■ Task list:
**A)** Sum up the cleanser text below in two sentences.
**B)** Write what comes next in the cleanser text below, picking up after its last line.

START Page text

Using A-HA Cleanse nightly, and as a treatment micro-mask once a week, will help to boost radiance in your skin by getting rid of the dead skin cells that steal your glow. The humectant (read: hydrating) capabilities of lactic acid and PHA will pull moisture deep into your skin for plumper, better hydrated skin.
Sally Cleanse (€25.00, 100ml) is a cleanser that contains 2% salicylic acid, the highest legal amount allowed in cosmetic products in the EU. We mention that a lot, and it’s because we’re proud of it. Sally Cleanse is a very strong product – we are not tooting our own horn this time, we mean it.
Salicylic acid is a beta-hydroxy acid, or BHA, that speeds up skin cell turnover just like other exfoliating acids but with the benefits of being a proven congestion fighter. As it is oil-soluble, it can scoot in there with the other oil, your sebum, and dissolve excess sebum and plugs within your pores, tackling the root of blackheads, spots, lumps and bumps on your face, neck and your whole body.
For those who experience just blackheads, you may only need a milder dosage of Sally Cleanse so you can mix it with some PreProbiotic Cleanse to lessen the effects of the salicylic acid. The same goes for if you’re finding using Sally Cleanse once every three nights still a bit drying or irritating to your sin.
We always recommend patch-testing. Pop a small dollop of Sally Cleanse on the back of your neck, rinse it off after a minute and leave it for 24 hours to see how your skin will handle it.
The results of Sally? Less congestion, a more even skin tone and a fresher, glowier visage. Can we get a “feck yeah”?

END Page text
START Record set

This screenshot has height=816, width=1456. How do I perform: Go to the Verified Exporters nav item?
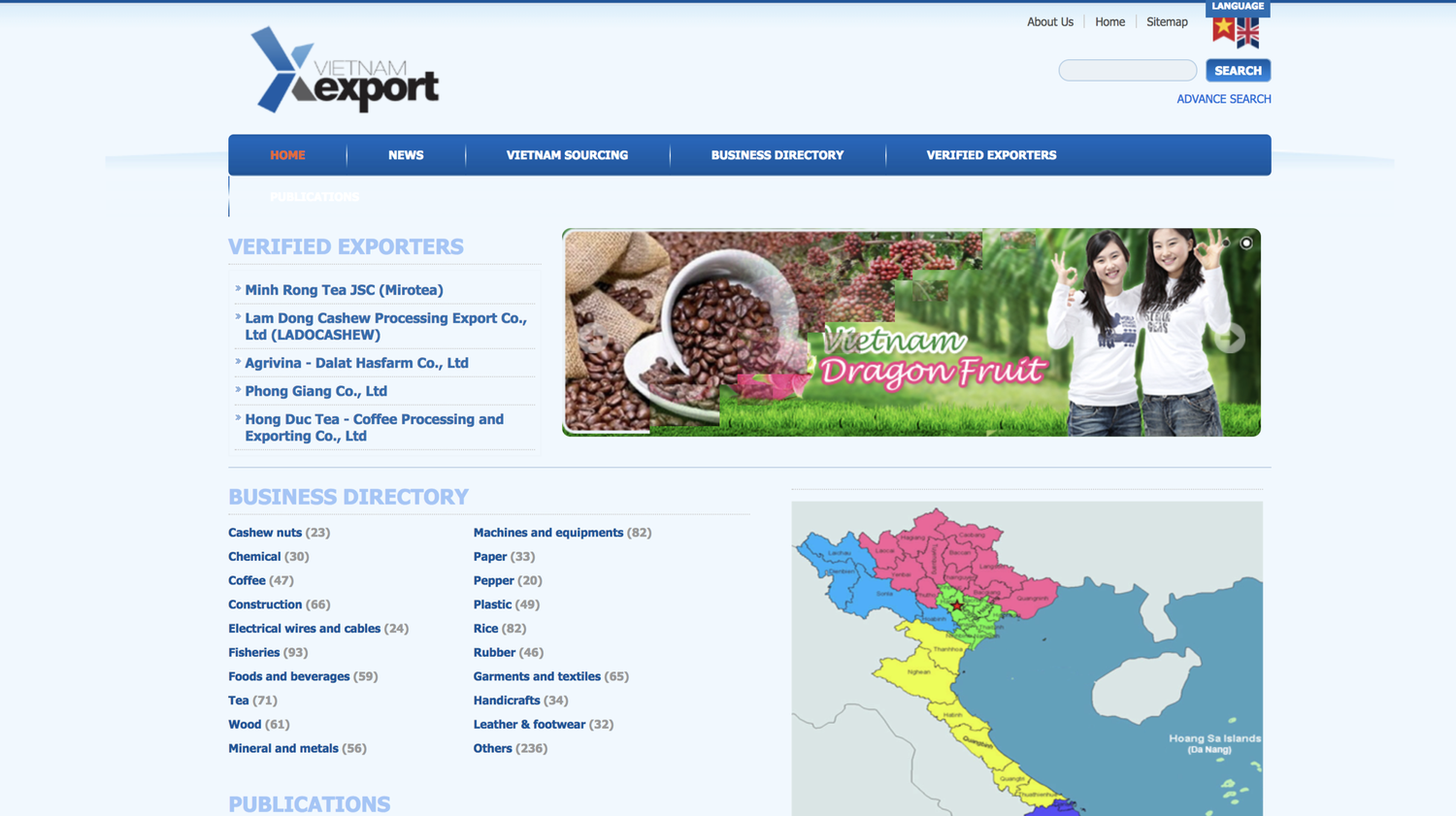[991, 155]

END Record set
START Record set

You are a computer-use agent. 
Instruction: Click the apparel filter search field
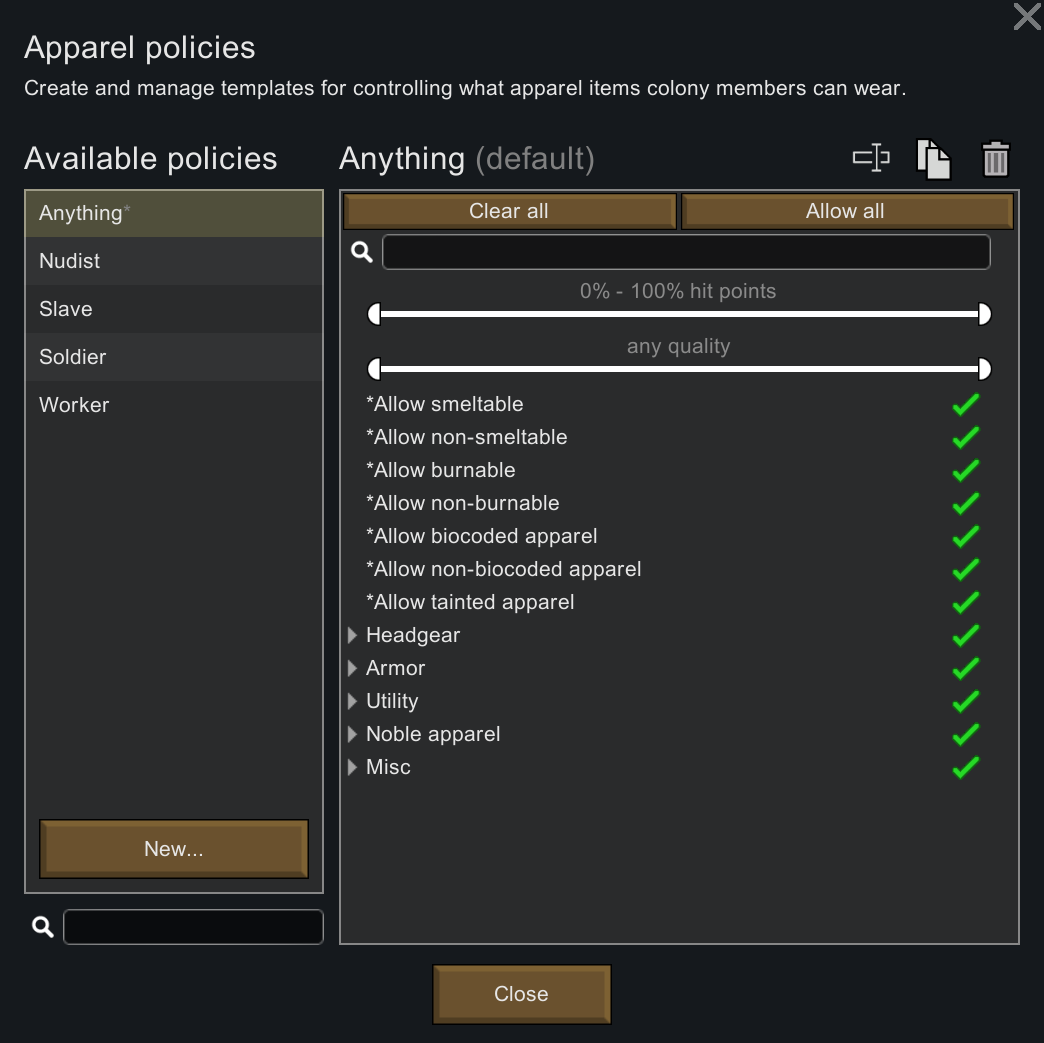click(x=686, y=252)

END Record set
START Record set

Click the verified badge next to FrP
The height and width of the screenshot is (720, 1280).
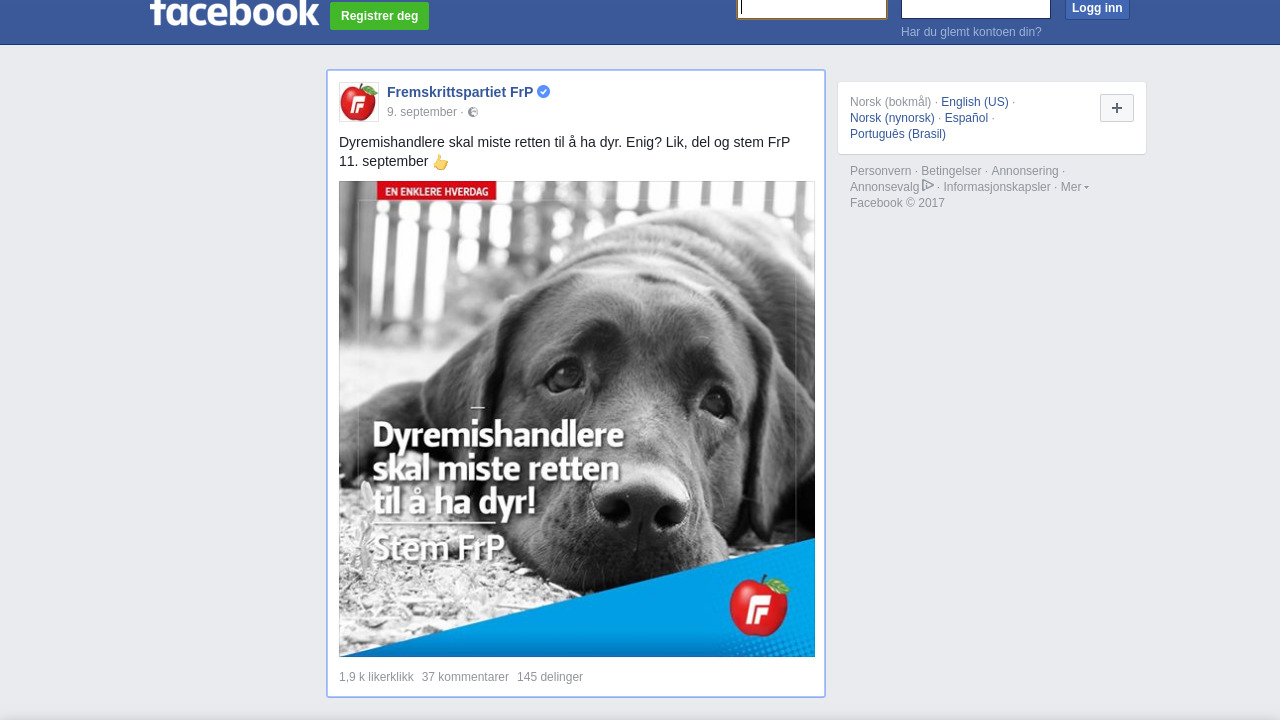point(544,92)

END Record set

■ Numbered answers:
**A)** Used nightly and as a weekly micro-mask, A-HA Cleanse boosts radiance by clearing away dead skin cells, and its lactic acid and PHA pull moisture deep into the skin. Sally Cleanse is a strong cleanser with 2% salicylic acid, an oil-soluble BHA that dissolves excess sebum and pore plugs; it can be mixed with PreProbiotic Cleanse for a milder effect and should be patch-tested first.

**B)**
Those with reactive/sensitive skin should steer clear of Sally Cleanse, as should those who are pregnant. When breastfeeding, avoid using Sally Cleanse on your chest.
Do I need to use another exfoliator?
We’re going to bullet point this section, because we have feelings on this…
- Over-exfoliation can sensitise and dehydrate your skin so listen to your skin and adjust accordingly
- You can use other exfoliating products, like masks or serums, if you are a seasoned skincare pro (we are watching you)
- Scrubs are an absolute no-go in our eyes, as they can cause tears on the surface of the skin’s top layer
- Remember that vitamin A (Skin Protein, over the counter retinol and prescription retinol) speeds up skin cell turnover too, so that counts as exfoliation
Why do I need an active and inactive cleanser?
There is such thing as too much of a good thing (except for when it comes to cream cheese… Mmm, cream cheese). As mentioned, active cleansers are designed to work hard and even your skin needs time off.
This is why it’s important to use inactive cleansers along with active cleansers. If you use your active cleanser every time you need to cleanse, your skin may not be happy with you. Use your inactive cleanser in the AM and alternate PMs, depending on the instructions of your active cleanser and you’ll be rocking and rolling.
Do I have to use an active cleanser?
Active cleansing is a core part of our Nerdie Belief System – although that does make us sound like a cult. Due to our 21st century lifestyles of caffeine, processed foods, pollution and excessive amounts of UV, our skin sometimes won’t turn over at the rate it should. As we age (and by this we mean from our early twenties), our skin starts to slow down and with this, its own exfoliation process does too. Its for these reasons that we encourage people to encourage their skin to exfoliate itself more often
However, if you have extremely sensitive skin, it is often better to avoid active cleansing, and even if you don’t have extremely sensitive skin, we’re not going to make you exfoliate. But maybe if we ever go to the dark side, we will.
Don’t forget to precleanse for the best results. We love our sister, Cleanse Off Mitt (€5.95), for all of your reusable precleansing needs!